U太:そうですね。ライヴに関しては僕らも結構、好き勝手にやらせてもらってたつもりだったんですけど。ガガガSPのライヴを観て、ホンマに何が起きるかわからん感みたいなものにいつもドキドキしてました。札幌のライヴでは前田さんが登ってるスピーカーを、僕が押さえたり(笑)。ガガガSPのライヴにはウチらに絶対出されへんものがあるから、そこに対する憧れは今もなおずっとありますね。

-そこからは、イベントやフェスでも一緒になる機会も増えて。

前田:そうですね。"長田大行進曲"の1回目(2010年)に、オープニング・アクトで出てもらったじゃないですか? あの日は勢い良くライヴやってたけど、そのあとくらいからライヴのやり方が変わったような気がするんですよね。

北島:"長田大行進曲"は僕らにとってめちゃくちゃデカかったし、すごく勉強させてもらいました。あの日、いいバンドしか出てなくて、いろんなタイプのバンドが出てる中で自分らには何ができるんだろう? って、すごく悩んで探して臨んだ感じはありましたね。

前田:あの日を境にとは言わないけど、あの前後くらいから、四星球の"青春パンクに笑いがあるバンド"ってイメージが僕の中でだんだんなくなって。エンターテイメント性が増してきた感じがあるんですよね。ガガガSPと四星球の決定的な違いって、四星球はきっちりドリフ(ザ・ドリフターズ)をやるんですよ。でも僕がガガガSPでやりたかったことは、"オレたちひょうきん族"やったんです。もっとごった煮のぐっちゃぐちゃがやりたかった。でも、今考えると"ひょうきん族(オレたちひょうきん族)"の面白さって、時代性もあって。当時観てたとか、思い出フィルターがかかってない、今の人にはそんなに面白いものじゃないかもしれない。でも、ドリフって時代や世代を越えて、ずっと面白いじゃないですか? だから、四星球に世代を越えたファンがついているっていうのは、普遍をやっているからやと思うんです。
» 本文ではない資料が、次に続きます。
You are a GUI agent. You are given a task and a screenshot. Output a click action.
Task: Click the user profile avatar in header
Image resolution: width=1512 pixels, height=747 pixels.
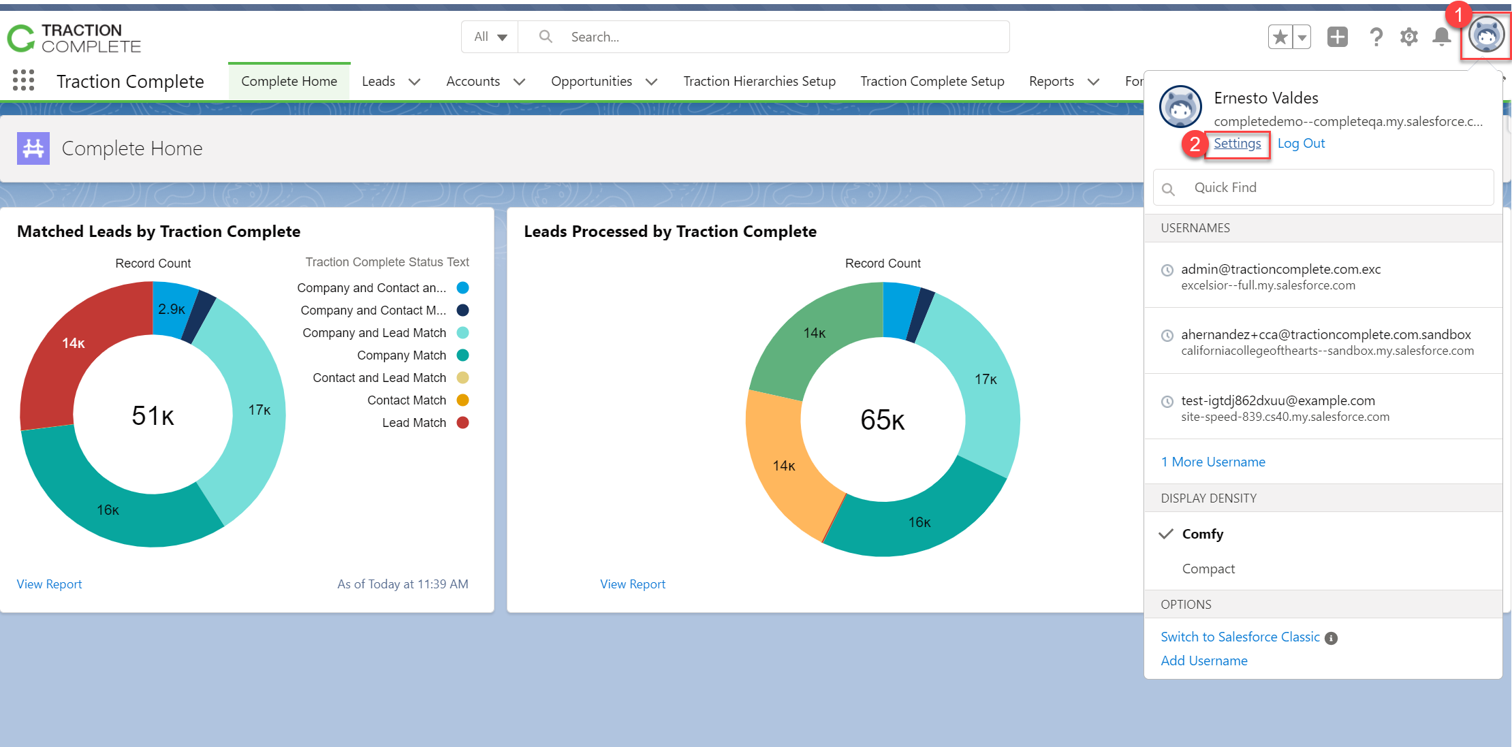[x=1485, y=35]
山本:ガガガSPはキッチリやらないどころか、ほとんど何も決まってないですからね(笑)。

前田:そうやな。決まってないところからしか狂気って生まれないから、それはそれでええんやけど。だんだん年取ってきたら、狂気ってなくなるんですよ。

北島:昔、激しいときはワンマンでセットリスト出してるけど、全然違う曲やってたことありましたよね? タイトルの前のMCで、メンバーがどの曲をやるか察するみたいな。

山本:あ~、そうそう。

北島:あのやり方は、他では見たことなかったですね。あれが30分とかの持ち時間やったら、バンドの阿吽の呼吸でやれるかも知れないですけど。2時間半とかをあれでやってるのは、やっぱりすごいなと思いましたね。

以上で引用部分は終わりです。